→ **CONSIGNES À SUIVRE**
**1)** Reproduisez à l'identique le passage de l'extrait sur l'alcoolisation fœtale en Afrique du Sud situé entre « Par Stéphane Montabert. » et « tous au chômage. », ces deux bornes comprises.
**2)** Dressez la liste complète des ingrédients du « kah-kah » que mentionne l'extrait sur l'alcoolisation fœtale en Afrique du Sud.
**3)** Répondez aux questions suivantes à partir de l'extrait sur l'alcoolisation fœtale en Afrique du Sud.
(a) Quelle chaîne de télévision a réalisé le reportage ?
(b) Combien d'enfants Mary a-t-elle déjà ?
(c) À combien s'élève l'allocation mensuelle versée pour un bébé atteint d'un retard ou d'un handicap ?

→ **EXTRAIT DU TEXTE**
Certaines femmes de l'une des régions les plus pauvres d'Afrique du Sud consommeraient abusivement des boisons alcooliques de mauvaises qualités pour délibérément nuire à la santé de leurs futurs bébés en vue de toucher des prestations d'invalidité.
Par Stéphane Montabert.
L'histoire nous vient d'Afrique du Sud par le biais du quotidien 20 minutes : selon un reportage de la chaîne de télévision Sky News, des Sud-Africaines boiraient des substances toxiques pour augmenter leurs chances de mettre au monde un enfant handicapé... et toucher ainsi davantage d'allocations.
L’Afrique du Sud détient un triste record: celui du syndrome d’alcoolisation fœtale, qui entraîne de graves handicaps chez l’enfant (...) Un reportage de la chaîne britannique SkyNews dans la province du Cap-Oriental met en lumière les ravages de l’un des breuvages, le «kah-kah». Ses ingrédients: du lait, de la levure et... de l’acide sulfurique.
Des femmes en état de grossesse avancée en sont dépendantes. «Si je n’en bois pas, je suis malade», affirme Mary. Elle a déjà quatre enfants et vit dans une cabane avec huit autres membres de sa famille, tous au chômage.
Certains craignent que cette forme d’alcoolisme ne soit entretenue par le système social. Des mères boiraient délibérément afin de donner naissance à un bébé atteint d’un retard ou d’un handicap. À la clé, une allocation mensuelle de 1200 rands (128 francs suisses), près de cinq fois plus que celle versée pour un enfant valide. Mary admet que ces aides permettraient de «payer l’école» à ses autres enfants.

→ **LES DONNÉES**
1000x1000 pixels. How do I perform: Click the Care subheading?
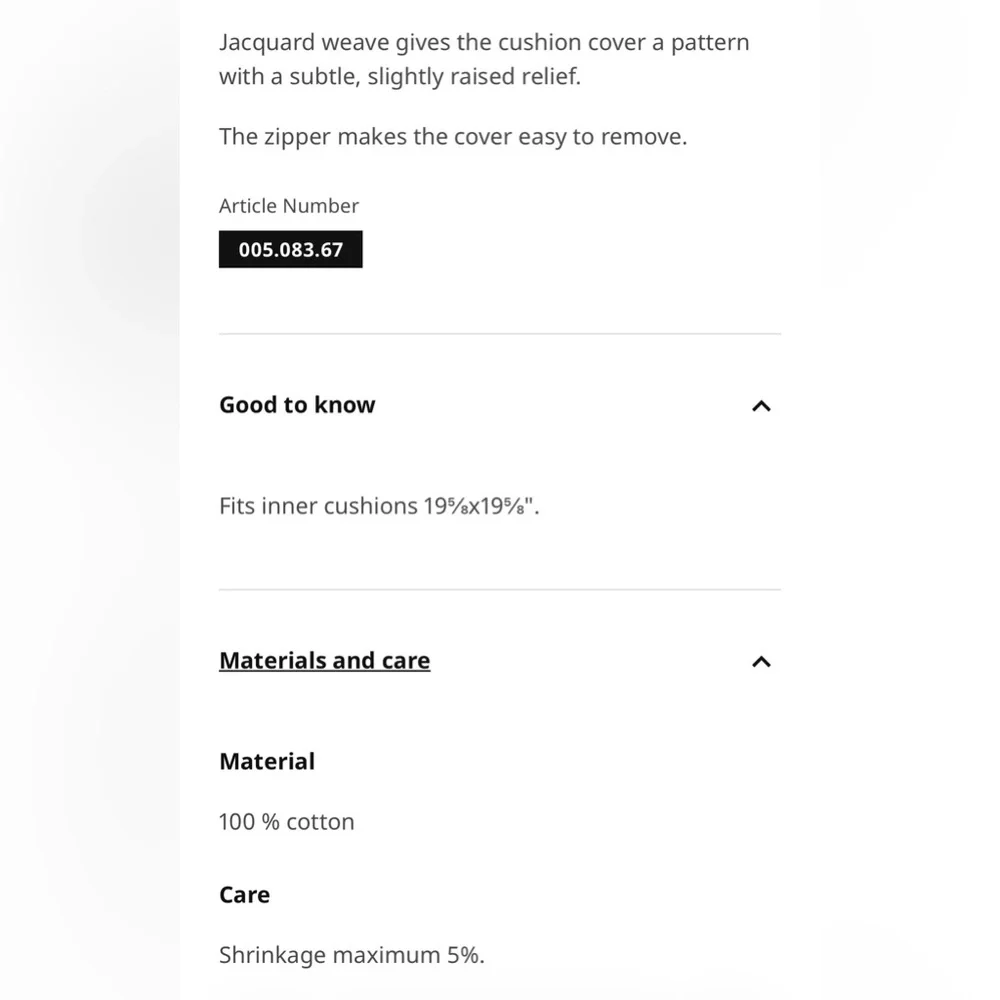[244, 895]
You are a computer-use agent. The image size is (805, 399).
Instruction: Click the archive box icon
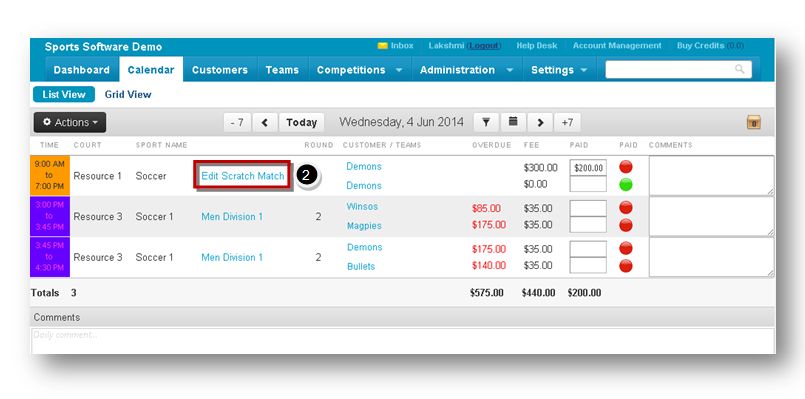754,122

→ **LISTE DES RÉPONSES**
**1)**
Par Stéphane Montabert.
L'histoire nous vient d'Afrique du Sud par le biais du quotidien 20 minutes : selon un reportage de la chaîne de télévision Sky News, des Sud-Africaines boiraient des substances toxiques pour augmenter leurs chances de mettre au monde un enfant handicapé... et toucher ainsi davantage d'allocations.
L’Afrique du Sud détient un triste record: celui du syndrome d’alcoolisation fœtale, qui entraîne de graves handicaps chez l’enfant (...) Un reportage de la chaîne britannique SkyNews dans la province du Cap-Oriental met en lumière les ravages de l’un des breuvages, le «kah-kah». Ses ingrédients: du lait, de la levure et... de l’acide sulfurique.
Des femmes en état de grossesse avancée en sont dépendantes. «Si je n’en bois pas, je suis malade», affirme Mary. Elle a déjà quatre enfants et vit dans une cabane avec huit autres membres de sa famille, tous au chômage.

**2)**
du lait
de la levure
de l'acide sulfurique

**3)**
(a) Sky News, une chaîne britannique.
(b) Quatre enfants.
(c) 1200 rands, soit 128 francs suisses.